Vorliegender Text >>

In meiner kleinen Privatwelt ist es eine echte Leistung von Margerete Stokowski, mein verwirrtes Demokratie-Theoretiker-Hirn darauf gestoßen zu haben, dass wir häufig Anarchie mit Anomie verwechseln: Herrschaftslosigkeit mit Gesetzlosigkeit.

Kein Anarchist, so Stokowski, hat sich jemals für Anomie stark gemacht. Allerdings glauben viele, dass Herrschaftsfreiheit automatisch in Gesetzlosigkeit münden müsse.

Dabei ist Demokratie eigentlich genau das: Ein geregeltes Gemeinwesen, dessen Regeln herrschaftsfrei zustande kommen. Indem die Bürger – als Freie und Gleiche – sich selbst ihre Gesetze geben. Wenn in einer Demokratie überhaupt von „Herrschaft“ die Rede sein kann, so müsste man sie „Selbstbeherrschung“ nennen.

Indem die Anarchie, die Herrschaftsfreiheit gerade im Zentrum des Staates am täglichen Werk ist, entsteht „Eunomie“, entstehen gute Gesetze, die von allen mitgetragen werden, die von allen als „auch meine Gesetze“ anerkannt werden können. Zentral für das ständige Neuentstehen einer guten staatlichen Ordnung ist die „Isonomie“: Die Anerkennung absoluter politischer Gleichrangigkeit aller Bürger. Diese allgemeine Anerkennung, dass kein Bürger politisch wichtiger oder weniger wichtig sein soll als ein anderer, begründet eine demokratische Ordnung. Die Demokratie macht alle Bürger in der Politik gleich einflussreich. – Wenn sie denn wirklich eine Demokratie ist und diese Bezeichnung nicht nur im Namen trägt. Durch die gezielte und vorsätzliche Gleich-Privilegierung aller Bürger gewinnt die Demokratie die Kraft, sich selbst ständig institutionell zu reformieren, anzupassen und umzubauen. Diese besondere Fähigkeit zeichnet die Demokratie aus und wird von keiner anderen Staatsform erreicht. Weil sie uns alle mit der immer wieder neu erlebten Sicherheit versorgt, wirksamen politischen Einfluss zu haben, hören wir auf, nötige politische Anpassungen und Veränderungen zu blockieren. Wir haben deutlich weniger Angst, von unseren lieben Mitbürgern vorsätzlich oder aus Versehen untergebuttert zu werden. Wir wissen um unseren politischen Einfluss und unsere politische Mitsprache. Wir entspannen uns und können dadurch sehr viel offener sein für das Neue, das jeweils gerade nötig ist.

Datenauszug >>

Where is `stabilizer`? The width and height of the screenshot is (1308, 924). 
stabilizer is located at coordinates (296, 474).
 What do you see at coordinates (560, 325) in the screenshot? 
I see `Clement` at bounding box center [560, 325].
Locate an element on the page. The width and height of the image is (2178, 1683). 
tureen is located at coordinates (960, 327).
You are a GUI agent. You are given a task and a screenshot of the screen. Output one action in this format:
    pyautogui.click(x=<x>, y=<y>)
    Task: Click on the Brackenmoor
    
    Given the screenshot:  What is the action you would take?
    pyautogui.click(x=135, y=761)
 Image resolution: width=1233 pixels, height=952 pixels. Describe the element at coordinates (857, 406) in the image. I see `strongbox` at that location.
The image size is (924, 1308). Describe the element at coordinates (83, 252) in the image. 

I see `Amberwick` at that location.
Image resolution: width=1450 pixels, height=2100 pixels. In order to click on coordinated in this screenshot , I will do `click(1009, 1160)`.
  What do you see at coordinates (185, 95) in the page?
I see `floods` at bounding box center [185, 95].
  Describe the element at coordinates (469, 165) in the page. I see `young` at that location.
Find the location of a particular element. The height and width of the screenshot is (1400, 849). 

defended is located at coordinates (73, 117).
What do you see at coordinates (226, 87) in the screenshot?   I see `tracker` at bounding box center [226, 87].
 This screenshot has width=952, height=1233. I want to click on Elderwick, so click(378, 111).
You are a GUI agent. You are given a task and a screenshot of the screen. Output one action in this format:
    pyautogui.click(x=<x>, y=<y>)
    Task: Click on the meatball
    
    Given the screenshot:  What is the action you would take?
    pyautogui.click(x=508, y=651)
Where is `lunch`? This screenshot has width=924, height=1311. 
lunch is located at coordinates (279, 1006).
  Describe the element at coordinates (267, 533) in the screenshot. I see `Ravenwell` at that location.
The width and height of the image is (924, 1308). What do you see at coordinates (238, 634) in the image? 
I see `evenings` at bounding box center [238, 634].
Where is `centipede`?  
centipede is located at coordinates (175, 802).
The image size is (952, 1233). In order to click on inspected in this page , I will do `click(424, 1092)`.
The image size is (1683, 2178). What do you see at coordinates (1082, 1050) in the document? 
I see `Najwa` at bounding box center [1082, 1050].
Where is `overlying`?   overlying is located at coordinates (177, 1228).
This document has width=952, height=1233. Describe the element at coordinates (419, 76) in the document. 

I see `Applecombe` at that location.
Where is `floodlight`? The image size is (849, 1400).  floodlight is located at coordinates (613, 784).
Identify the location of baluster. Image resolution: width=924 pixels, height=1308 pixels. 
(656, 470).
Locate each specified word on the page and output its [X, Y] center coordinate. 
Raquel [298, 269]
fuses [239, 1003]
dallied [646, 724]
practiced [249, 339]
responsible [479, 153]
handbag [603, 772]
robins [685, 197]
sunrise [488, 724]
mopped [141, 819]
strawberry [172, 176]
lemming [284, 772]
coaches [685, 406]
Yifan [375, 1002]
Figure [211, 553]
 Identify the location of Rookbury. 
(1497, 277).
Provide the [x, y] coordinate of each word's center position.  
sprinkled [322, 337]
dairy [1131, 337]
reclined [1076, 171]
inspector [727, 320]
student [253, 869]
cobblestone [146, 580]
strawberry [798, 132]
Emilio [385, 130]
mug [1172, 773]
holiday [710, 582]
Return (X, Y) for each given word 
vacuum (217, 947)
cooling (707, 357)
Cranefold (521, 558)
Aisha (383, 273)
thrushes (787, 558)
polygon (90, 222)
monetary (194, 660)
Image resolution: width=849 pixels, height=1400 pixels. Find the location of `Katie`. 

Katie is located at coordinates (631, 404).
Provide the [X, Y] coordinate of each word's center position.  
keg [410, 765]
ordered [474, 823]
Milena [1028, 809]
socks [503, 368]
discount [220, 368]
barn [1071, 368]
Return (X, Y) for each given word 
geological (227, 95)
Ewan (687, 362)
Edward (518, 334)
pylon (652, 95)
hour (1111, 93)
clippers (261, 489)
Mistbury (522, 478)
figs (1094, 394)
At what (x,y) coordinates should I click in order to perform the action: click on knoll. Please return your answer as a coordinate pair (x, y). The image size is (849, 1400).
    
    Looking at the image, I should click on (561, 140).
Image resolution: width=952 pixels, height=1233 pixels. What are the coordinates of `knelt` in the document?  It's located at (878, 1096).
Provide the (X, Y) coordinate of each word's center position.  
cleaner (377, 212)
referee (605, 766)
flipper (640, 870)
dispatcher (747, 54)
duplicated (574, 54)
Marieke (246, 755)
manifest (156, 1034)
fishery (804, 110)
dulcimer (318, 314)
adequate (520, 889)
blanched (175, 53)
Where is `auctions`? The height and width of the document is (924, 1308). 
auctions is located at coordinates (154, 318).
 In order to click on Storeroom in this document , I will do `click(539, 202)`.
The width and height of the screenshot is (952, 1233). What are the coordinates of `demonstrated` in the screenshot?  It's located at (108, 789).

Aufgabenstellung >>
[1] Prüfe, ob die folgenden Aussagen mit dem Text über Anarchie und Demokratie übereinstimmen, und antworte jeweils mit Ja oder Nein samt den entscheidenden Worten des Textes als wörtlichem Zitat.
(a) Nach Stokowski hat sich nie ein Anarchist für Anomie eingesetzt.
(b) Isonomie bedeutet die Anerkennung absoluter politischer Gleichrangigkeit aller Bürger.
(c) Die Fähigkeit, sich ständig selbst institutionell zu reformieren, erreichen auch andere Staatsformen.
[2] Wie müsste man laut dem Text über Anarchie und Demokratie eine „Herrschaft“ in der Demokratie nennen?
[3] Führe den Text über Anarchie und Demokratie nach seinem letzten Satz weiter.

Lösungen je Aufgabe >>
[1]
(a) Ja: »Kein Anarchist, so Stokowski, hat sich jemals für Anomie stark gemacht.«
(b) Ja: »Zentral für das ständige Neuentstehen einer guten staatlichen Ordnung ist die „Isonomie“: Die Anerkennung absoluter politischer Gleichrangigkeit aller Bürger.«
(c) Nein: »Diese besondere Fähigkeit zeichnet die Demokratie aus und wird von keiner anderen Staatsform erreicht.«

[2] Man müsste sie „Selbstbeherrschung“ nennen.

[3]
Paradoxerweise ist die Demokratie damit genau das, was man stets für unmöglich gehalten hat: Ein anarchischer Staat.

Die Demokratie ist alles andere als „gesetzlos“ (anomisch). Es ist die Art des Zustandekommens ihrer Gesetze, die im buchstäblichen Wortsinne anarchisch ist. Die Demokratie duldet keine Herrschaft der einen Bürger über die anderen. Und um unter modernen Bedingungen sicherzustellen, dass nicht der Staat selbst zu einem Instrument wird, mit dem seine einen Bürger seine anderen Bürger zu beherrschen beginnen, gestaltet die Demokratie diesen Staat in ganz bestimmter Weise. Die Demokratie stellt sicher, dass alle Bürger gleichen Einfluss auf ihren Staat haben: auf seine Gesetzgebung, auf seine exekutiven Maßnahmen.